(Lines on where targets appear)

START

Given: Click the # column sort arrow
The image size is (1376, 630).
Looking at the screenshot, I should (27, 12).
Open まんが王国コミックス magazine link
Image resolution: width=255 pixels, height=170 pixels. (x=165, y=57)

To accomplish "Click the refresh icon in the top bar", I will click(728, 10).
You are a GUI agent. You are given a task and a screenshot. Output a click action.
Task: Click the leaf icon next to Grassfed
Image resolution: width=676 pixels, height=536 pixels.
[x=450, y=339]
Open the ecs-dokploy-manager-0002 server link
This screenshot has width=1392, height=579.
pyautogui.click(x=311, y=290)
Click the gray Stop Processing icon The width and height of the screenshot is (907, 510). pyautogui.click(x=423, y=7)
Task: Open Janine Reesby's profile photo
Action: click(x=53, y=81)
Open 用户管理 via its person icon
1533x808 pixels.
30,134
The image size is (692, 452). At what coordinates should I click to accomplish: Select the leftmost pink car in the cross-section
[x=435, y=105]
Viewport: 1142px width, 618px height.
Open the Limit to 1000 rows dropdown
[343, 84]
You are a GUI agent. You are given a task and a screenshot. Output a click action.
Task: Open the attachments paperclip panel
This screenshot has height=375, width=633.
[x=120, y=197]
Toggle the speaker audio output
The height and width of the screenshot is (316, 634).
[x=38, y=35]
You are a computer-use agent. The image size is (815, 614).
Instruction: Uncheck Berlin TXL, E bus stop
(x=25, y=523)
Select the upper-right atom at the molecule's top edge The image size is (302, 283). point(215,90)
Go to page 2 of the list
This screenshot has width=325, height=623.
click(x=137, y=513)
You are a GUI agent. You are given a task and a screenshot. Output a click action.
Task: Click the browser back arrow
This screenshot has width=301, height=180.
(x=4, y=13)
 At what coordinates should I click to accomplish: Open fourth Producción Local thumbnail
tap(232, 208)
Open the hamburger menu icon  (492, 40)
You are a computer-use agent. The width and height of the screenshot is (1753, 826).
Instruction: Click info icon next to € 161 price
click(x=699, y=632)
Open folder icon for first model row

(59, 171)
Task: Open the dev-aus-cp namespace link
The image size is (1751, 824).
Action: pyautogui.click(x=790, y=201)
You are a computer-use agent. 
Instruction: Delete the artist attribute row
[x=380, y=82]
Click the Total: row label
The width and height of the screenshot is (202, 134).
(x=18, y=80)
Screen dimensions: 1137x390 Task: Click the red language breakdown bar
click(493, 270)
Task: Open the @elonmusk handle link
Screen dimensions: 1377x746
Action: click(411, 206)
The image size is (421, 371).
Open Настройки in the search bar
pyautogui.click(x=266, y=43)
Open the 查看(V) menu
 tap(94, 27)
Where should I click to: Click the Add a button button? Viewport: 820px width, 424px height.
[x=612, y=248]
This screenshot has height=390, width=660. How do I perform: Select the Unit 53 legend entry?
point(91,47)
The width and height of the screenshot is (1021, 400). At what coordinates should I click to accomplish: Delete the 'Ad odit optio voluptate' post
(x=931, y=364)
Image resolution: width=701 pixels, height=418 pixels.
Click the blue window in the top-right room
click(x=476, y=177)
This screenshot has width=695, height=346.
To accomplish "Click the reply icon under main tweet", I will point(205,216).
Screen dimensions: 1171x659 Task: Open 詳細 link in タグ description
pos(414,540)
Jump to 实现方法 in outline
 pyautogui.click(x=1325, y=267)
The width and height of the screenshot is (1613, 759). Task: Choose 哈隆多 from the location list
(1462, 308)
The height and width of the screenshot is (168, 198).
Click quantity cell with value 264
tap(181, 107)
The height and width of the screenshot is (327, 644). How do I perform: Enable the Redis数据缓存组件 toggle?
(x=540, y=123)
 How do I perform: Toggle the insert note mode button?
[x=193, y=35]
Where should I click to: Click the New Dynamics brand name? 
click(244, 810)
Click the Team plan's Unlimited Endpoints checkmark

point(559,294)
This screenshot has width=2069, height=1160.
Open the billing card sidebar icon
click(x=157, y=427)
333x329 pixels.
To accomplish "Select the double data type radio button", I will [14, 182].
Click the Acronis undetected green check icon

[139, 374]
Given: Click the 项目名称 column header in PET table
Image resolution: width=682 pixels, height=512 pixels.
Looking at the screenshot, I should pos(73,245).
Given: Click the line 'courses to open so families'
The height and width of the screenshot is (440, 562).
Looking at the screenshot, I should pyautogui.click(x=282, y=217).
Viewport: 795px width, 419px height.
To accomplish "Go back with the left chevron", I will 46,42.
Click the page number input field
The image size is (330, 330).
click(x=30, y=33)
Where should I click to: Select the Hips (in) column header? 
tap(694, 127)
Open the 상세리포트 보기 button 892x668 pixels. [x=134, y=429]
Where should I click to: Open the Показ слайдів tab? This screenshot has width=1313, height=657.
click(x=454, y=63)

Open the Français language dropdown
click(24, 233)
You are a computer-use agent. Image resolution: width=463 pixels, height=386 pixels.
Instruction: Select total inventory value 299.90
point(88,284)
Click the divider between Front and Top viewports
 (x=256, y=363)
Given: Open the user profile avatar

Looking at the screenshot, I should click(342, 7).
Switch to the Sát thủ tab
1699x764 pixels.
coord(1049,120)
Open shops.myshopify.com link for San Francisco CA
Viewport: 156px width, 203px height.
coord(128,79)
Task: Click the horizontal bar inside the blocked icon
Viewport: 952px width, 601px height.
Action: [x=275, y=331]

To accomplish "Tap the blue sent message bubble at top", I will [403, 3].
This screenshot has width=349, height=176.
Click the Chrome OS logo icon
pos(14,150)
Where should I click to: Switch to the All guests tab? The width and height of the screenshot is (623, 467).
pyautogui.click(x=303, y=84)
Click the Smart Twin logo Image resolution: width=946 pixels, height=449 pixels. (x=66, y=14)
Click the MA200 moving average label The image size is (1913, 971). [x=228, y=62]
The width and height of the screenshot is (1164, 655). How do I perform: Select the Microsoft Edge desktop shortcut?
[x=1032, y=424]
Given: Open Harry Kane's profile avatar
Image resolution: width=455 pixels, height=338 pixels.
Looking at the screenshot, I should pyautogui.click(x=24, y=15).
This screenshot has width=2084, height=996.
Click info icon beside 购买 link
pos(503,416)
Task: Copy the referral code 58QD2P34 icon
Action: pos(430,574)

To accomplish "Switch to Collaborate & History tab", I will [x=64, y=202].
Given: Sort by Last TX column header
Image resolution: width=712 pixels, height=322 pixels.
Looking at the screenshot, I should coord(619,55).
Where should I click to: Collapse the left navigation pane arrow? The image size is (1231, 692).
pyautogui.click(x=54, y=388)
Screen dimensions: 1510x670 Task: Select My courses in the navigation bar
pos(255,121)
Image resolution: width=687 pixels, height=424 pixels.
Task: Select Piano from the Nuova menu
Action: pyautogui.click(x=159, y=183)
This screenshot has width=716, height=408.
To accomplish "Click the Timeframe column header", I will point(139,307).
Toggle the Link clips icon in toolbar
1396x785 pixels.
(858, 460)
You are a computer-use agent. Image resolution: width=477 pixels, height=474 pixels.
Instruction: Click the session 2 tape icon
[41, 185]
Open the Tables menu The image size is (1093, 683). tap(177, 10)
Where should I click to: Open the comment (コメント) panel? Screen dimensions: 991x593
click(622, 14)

END

*WORK INSTRUCTIONS*. Could you give these lines as a Markdown table with a Row column holding each line's number and a Line column holding the line itself, leaving out any blank lines?

*COMPLETE RESPONSE*.
| Row | Line |
|---|---|
| 1 | Given: Click the # column sort arrow |
| 2 | The image size is (1376, 630). |
| 3 | Looking at the screenshot, I should (27, 12). |
| 4 | Open まんが王国コミックス magazine link |
| 5 | Image resolution: width=255 pixels, height=170 pixels. (x=165, y=57) |
| 6 | To accomplish "Click the refresh icon in the top bar", I will click(728, 10). |
| 7 | You are a GUI agent. You are given a task and a screenshot. Output a click action. |
| 8 | Task: Click the leaf icon next to Grassfed |
| 9 | Image resolution: width=676 pixels, height=536 pixels. |
| 10 | [x=450, y=339] |
| 11 | Open the ecs-dokploy-manager-0002 server link |
| 12 | This screenshot has width=1392, height=579. |
| 13 | pyautogui.click(x=311, y=290) |
| 14 | Click the gray Stop Processing icon The width and height of the screenshot is (907, 510). pyautogui.click(x=423, y=7) |
| 15 | Task: Open Janine Reesby's profile photo |
| 16 | Action: click(x=53, y=81) |
| 17 | Open 用户管理 via its person icon |
| 18 | 1533x808 pixels. |
| 19 | 30,134 |
| 20 | The image size is (692, 452). At what coordinates should I click to accomplish: Select the leftmost pink car in the cross-section |
| 21 | [x=435, y=105] |
| 22 | Viewport: 1142px width, 618px height. |
| 23 | Open the Limit to 1000 rows dropdown |
| 24 | [343, 84] |
| 25 | You are a GUI agent. You are given a task and a screenshot. Output a click action. |
| 26 | Task: Open the attachments paperclip panel |
| 27 | This screenshot has height=375, width=633. |
| 28 | [x=120, y=197] |
| 29 | Toggle the speaker audio output |
| 30 | The height and width of the screenshot is (316, 634). |
| 31 | [x=38, y=35] |
| 32 | You are a computer-use agent. The image size is (815, 614). |
| 33 | Instruction: Uncheck Berlin TXL, E bus stop |
| 34 | (x=25, y=523) |
| 35 | Select the upper-right atom at the molecule's top edge The image size is (302, 283). point(215,90) |
| 36 | Go to page 2 of the list |
| 37 | This screenshot has width=325, height=623. |
| 38 | click(x=137, y=513) |
| 39 | You are a GUI agent. You are given a task and a screenshot. Output a click action. |
| 40 | Task: Click the browser back arrow |
| 41 | This screenshot has width=301, height=180. |
| 42 | (x=4, y=13) |
| 43 |  At what coordinates should I click to accomplish: Open fourth Producción Local thumbnail |
| 44 | tap(232, 208) |
| 45 | Open the hamburger menu icon  (492, 40) |
| 46 | You are a computer-use agent. The width and height of the screenshot is (1753, 826). |
| 47 | Instruction: Click info icon next to € 161 price |
| 48 | click(x=699, y=632) |
| 49 | Open folder icon for first model row |
| 50 | (59, 171) |
| 51 | Task: Open the dev-aus-cp namespace link |
| 52 | The image size is (1751, 824). |
| 53 | Action: pyautogui.click(x=790, y=201) |
| 54 | You are a computer-use agent.  |
| 55 | Instruction: Delete the artist attribute row |
| 56 | [x=380, y=82] |
| 57 | Click the Total: row label |
| 58 | The width and height of the screenshot is (202, 134). |
| 59 | (x=18, y=80) |
| 60 | Screen dimensions: 1137x390 Task: Click the red language breakdown bar |
| 61 | click(493, 270) |
| 62 | Task: Open the @elonmusk handle link |
| 63 | Screen dimensions: 1377x746 |
| 64 | Action: click(411, 206) |
| 65 | The image size is (421, 371). |
| 66 | Open Настройки in the search bar |
| 67 | pyautogui.click(x=266, y=43) |
| 68 | Open the 查看(V) menu |
| 69 |  tap(94, 27) |
| 70 | Where should I click to: Click the Add a button button? Viewport: 820px width, 424px height. |
| 71 | [x=612, y=248] |
| 72 | This screenshot has height=390, width=660. How do I perform: Select the Unit 53 legend entry? |
| 73 | point(91,47) |
| 74 | The width and height of the screenshot is (1021, 400). At what coordinates should I click to accomplish: Delete the 'Ad odit optio voluptate' post |
| 75 | (x=931, y=364) |
| 76 | Image resolution: width=701 pixels, height=418 pixels. |
| 77 | Click the blue window in the top-right room |
| 78 | click(x=476, y=177) |
| 79 | This screenshot has width=695, height=346. |
| 80 | To accomplish "Click the reply icon under main tweet", I will point(205,216). |
| 81 | Screen dimensions: 1171x659 Task: Open 詳細 link in タグ description |
| 82 | pos(414,540) |
| 83 | Jump to 实现方法 in outline |
| 84 |  pyautogui.click(x=1325, y=267) |
| 85 | The width and height of the screenshot is (1613, 759). Task: Choose 哈隆多 from the location list |
| 86 | (1462, 308) |
| 87 | The height and width of the screenshot is (168, 198). |
| 88 | Click quantity cell with value 264 |
| 89 | tap(181, 107) |
| 90 | The height and width of the screenshot is (327, 644). How do I perform: Enable the Redis数据缓存组件 toggle? |
| 91 | (x=540, y=123) |
| 92 |  How do I perform: Toggle the insert note mode button? |
| 93 | [x=193, y=35] |
| 94 | Where should I click to: Click the New Dynamics brand name?  |
| 95 | click(244, 810) |
| 96 | Click the Team plan's Unlimited Endpoints checkmark |
| 97 | point(559,294) |
| 98 | This screenshot has width=2069, height=1160. |
| 99 | Open the billing card sidebar icon |
| 100 | click(x=157, y=427) |
| 101 | 333x329 pixels. |
| 102 | To accomplish "Select the double data type radio button", I will [14, 182]. |
| 103 | Click the Acronis undetected green check icon |
| 104 | [139, 374] |
| 105 | Given: Click the 项目名称 column header in PET table |
| 106 | Image resolution: width=682 pixels, height=512 pixels. |
| 107 | Looking at the screenshot, I should pos(73,245). |
| 108 | Given: Click the line 'courses to open so families' |
| 109 | The height and width of the screenshot is (440, 562). |
| 110 | Looking at the screenshot, I should pyautogui.click(x=282, y=217). |
| 111 | Viewport: 795px width, 419px height. |
| 112 | To accomplish "Go back with the left chevron", I will 46,42. |
| 113 | Click the page number input field |
| 114 | The image size is (330, 330). |
| 115 | click(x=30, y=33) |
| 116 | Where should I click to: Select the Hips (in) column header?  |
| 117 | tap(694, 127) |
| 118 | Open the 상세리포트 보기 button 892x668 pixels. [x=134, y=429] |
| 119 | Where should I click to: Open the Показ слайдів tab? This screenshot has width=1313, height=657. |
| 120 | click(x=454, y=63) |
| 121 | Open the Français language dropdown |
| 122 | click(24, 233) |
| 123 | You are a computer-use agent. Image resolution: width=463 pixels, height=386 pixels. |
| 124 | Instruction: Select total inventory value 299.90 |
| 125 | point(88,284) |
| 126 | Click the divider between Front and Top viewports |
| 127 |  (x=256, y=363) |
| 128 | Given: Open the user profile avatar |
| 129 | Looking at the screenshot, I should click(342, 7). |
| 130 | Switch to the Sát thủ tab |
| 131 | 1699x764 pixels. |
| 132 | coord(1049,120) |
| 133 | Open shops.myshopify.com link for San Francisco CA |
| 134 | Viewport: 156px width, 203px height. |
| 135 | coord(128,79) |
| 136 | Task: Click the horizontal bar inside the blocked icon |
| 137 | Viewport: 952px width, 601px height. |
| 138 | Action: [x=275, y=331] |
| 139 | To accomplish "Tap the blue sent message bubble at top", I will [403, 3]. |
| 140 | This screenshot has width=349, height=176. |
| 141 | Click the Chrome OS logo icon |
| 142 | pos(14,150) |
| 143 | Where should I click to: Switch to the All guests tab? The width and height of the screenshot is (623, 467). |
| 144 | pyautogui.click(x=303, y=84) |
| 145 | Click the Smart Twin logo Image resolution: width=946 pixels, height=449 pixels. (x=66, y=14) |
| 146 | Click the MA200 moving average label The image size is (1913, 971). [x=228, y=62] |
| 147 | The width and height of the screenshot is (1164, 655). How do I perform: Select the Microsoft Edge desktop shortcut? |
| 148 | [x=1032, y=424] |
| 149 | Given: Open Harry Kane's profile avatar |
| 150 | Image resolution: width=455 pixels, height=338 pixels. |
| 151 | Looking at the screenshot, I should pyautogui.click(x=24, y=15). |
| 152 | This screenshot has width=2084, height=996. |
| 153 | Click info icon beside 购买 link |
| 154 | pos(503,416) |
| 155 | Task: Copy the referral code 58QD2P34 icon |
| 156 | Action: pos(430,574) |
| 157 | To accomplish "Switch to Collaborate & History tab", I will [x=64, y=202]. |
| 158 | Given: Sort by Last TX column header |
| 159 | Image resolution: width=712 pixels, height=322 pixels. |
| 160 | Looking at the screenshot, I should coord(619,55). |
| 161 | Where should I click to: Collapse the left navigation pane arrow? The image size is (1231, 692). |
| 162 | pyautogui.click(x=54, y=388) |
| 163 | Screen dimensions: 1510x670 Task: Select My courses in the navigation bar |
| 164 | pos(255,121) |
| 165 | Image resolution: width=687 pixels, height=424 pixels. |
| 166 | Task: Select Piano from the Nuova menu |
| 167 | Action: pyautogui.click(x=159, y=183) |
| 168 | This screenshot has width=716, height=408. |
| 169 | To accomplish "Click the Timeframe column header", I will point(139,307). |
| 170 | Toggle the Link clips icon in toolbar |
| 171 | 1396x785 pixels. |
| 172 | (858, 460) |
| 173 | You are a computer-use agent. Image resolution: width=477 pixels, height=474 pixels. |
| 174 | Instruction: Click the session 2 tape icon |
| 175 | [41, 185] |
| 176 | Open the Tables menu The image size is (1093, 683). tap(177, 10) |
| 177 | Where should I click to: Open the comment (コメント) panel? Screen dimensions: 991x593 |
| 178 | click(622, 14) |